KEY POINTS:
For a few heady years in the mid-1980s, greed was good. Until the 1987 stockmarket crash took it all away, consumption was conspicuous and if you owned a share, you owned a company.
But while the events of Black Tuesday - it is Black Monday most everywhere else thanks to the International Date Line - put a damper on the decade for many, others still recall the good times before New Zealand's financial 9/11, 20 years ago next week.
"It was actually so giddy it was unbelievable," says Tony Astle, owner of Parnell eaterie Antoines.
"People didn't care what they paid for anything. They were outdoing one another at each table."
Auckland business types elevated lunch to the level of an artform, with many indulging in feasts up to six hours long, Mr Astle says.
There was a lot of money about, and a good deal of it was spent on $100 helpings of crayfish, or $450 bottles of Krug champagne. If the Krug and cray could be consumed as a combo, then all the better.
The excitement had been growing since the early '80s, and by 1987 a constant stream of sharebrokers, estate agents and speculators meant Mr Astle could charge $50 for a main, and take seven weeks' holiday.
But it wasn't just the wine that went to everyone's heads, he says. After a while Aucklanders' supreme self-confidence saw those living south of the Bombay Hills looking north with narrowed eyes.
"I think the people in Auckland were totally different. They suddenly thought they were better than everyone else, everywhere. But these were young people who fell over very badly."
PR guru Cedric Allan remembers the Krug and cray craze, too, though he was not eating a lot of it in those days. While the '80s were "exuberant times", there was "a heck of a lot of hard work done", he says.
Those were times when the sharemarket could rise and fall on the strength of an America's Cup win and the social scene was a red-hot affair if you were one of the beautiful people.
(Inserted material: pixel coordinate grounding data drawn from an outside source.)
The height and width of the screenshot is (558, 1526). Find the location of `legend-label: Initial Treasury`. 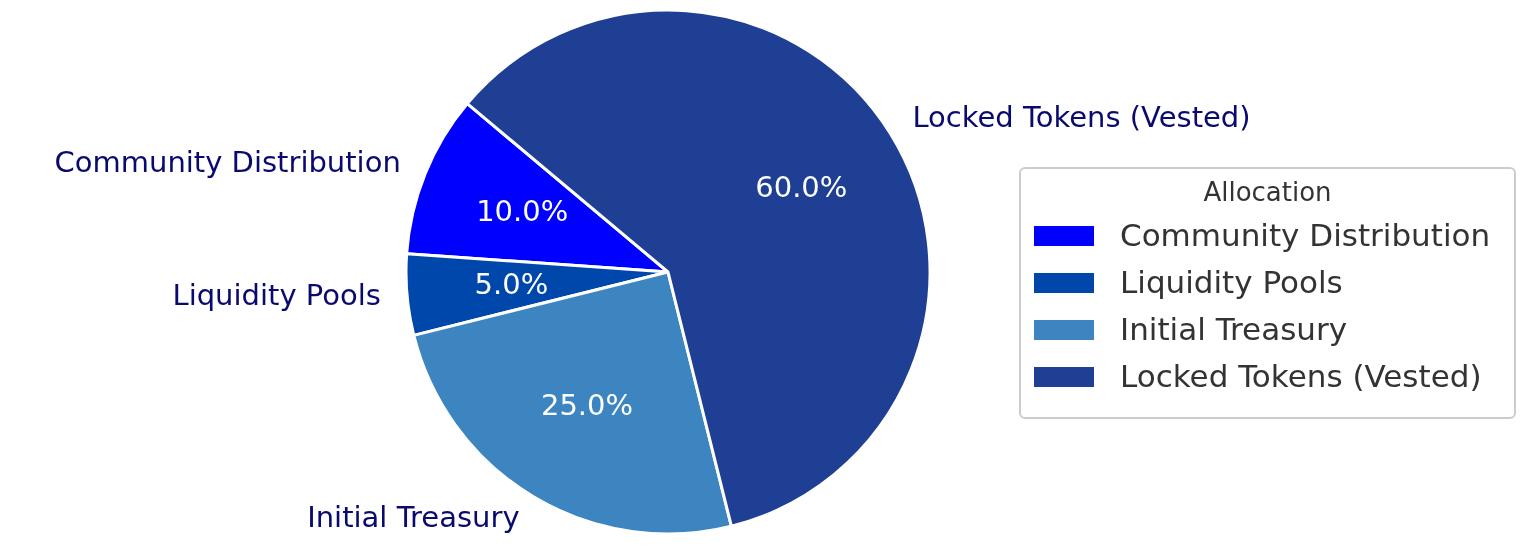

legend-label: Initial Treasury is located at coordinates (1234, 328).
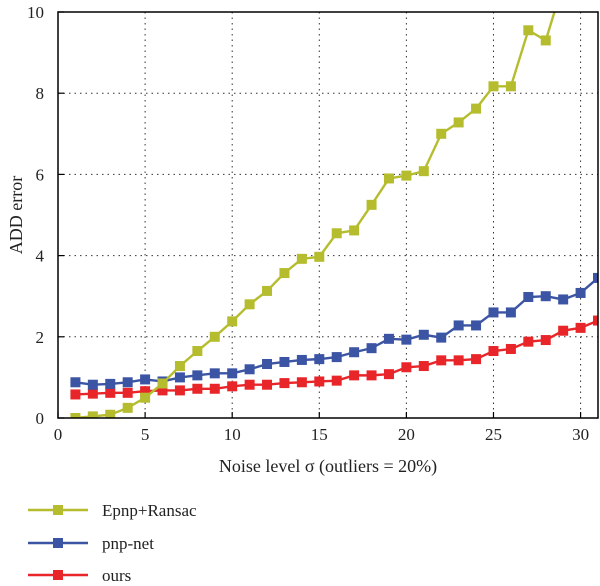 Image resolution: width=600 pixels, height=586 pixels. What do you see at coordinates (328, 466) in the screenshot?
I see `x-axis-label: Noise level σ (outliers = 20%)` at bounding box center [328, 466].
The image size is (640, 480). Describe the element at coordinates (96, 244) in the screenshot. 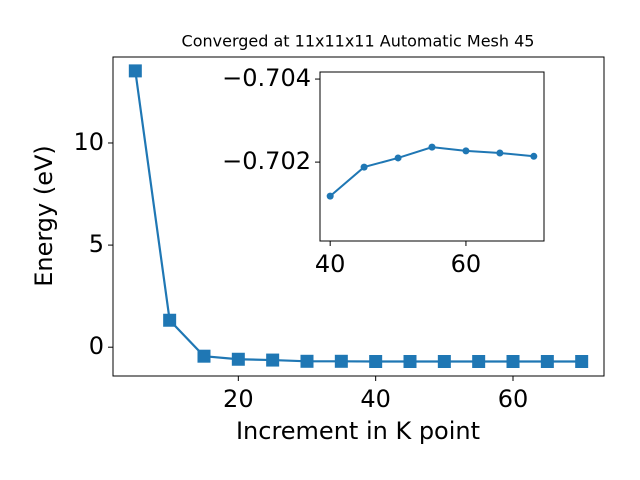

I see `y-tick-label: 5` at that location.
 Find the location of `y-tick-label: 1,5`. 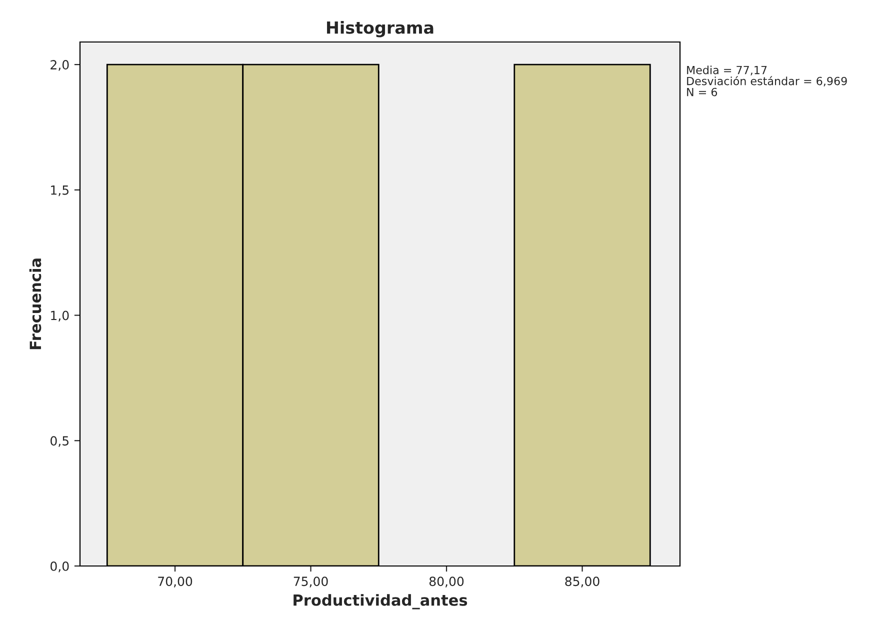

y-tick-label: 1,5 is located at coordinates (60, 191).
Although it may have been great fun, the entire Auckland social scene centred around barely 200 people, Mr Allan says. For everyone else, it was business as usual.
Now, 20 years on, things are good again. The wealth, however, is based on more tangible things, such as milk prices, he says.
Mr Astle - who has operated Antoines for 35 years - reckons it took until 1990 for the shock of the '87 crash to sink in fully. But he believes the giddy whirl that was the mid-80s - and the ensuing crash - was a once-in-a-generation phenomenon.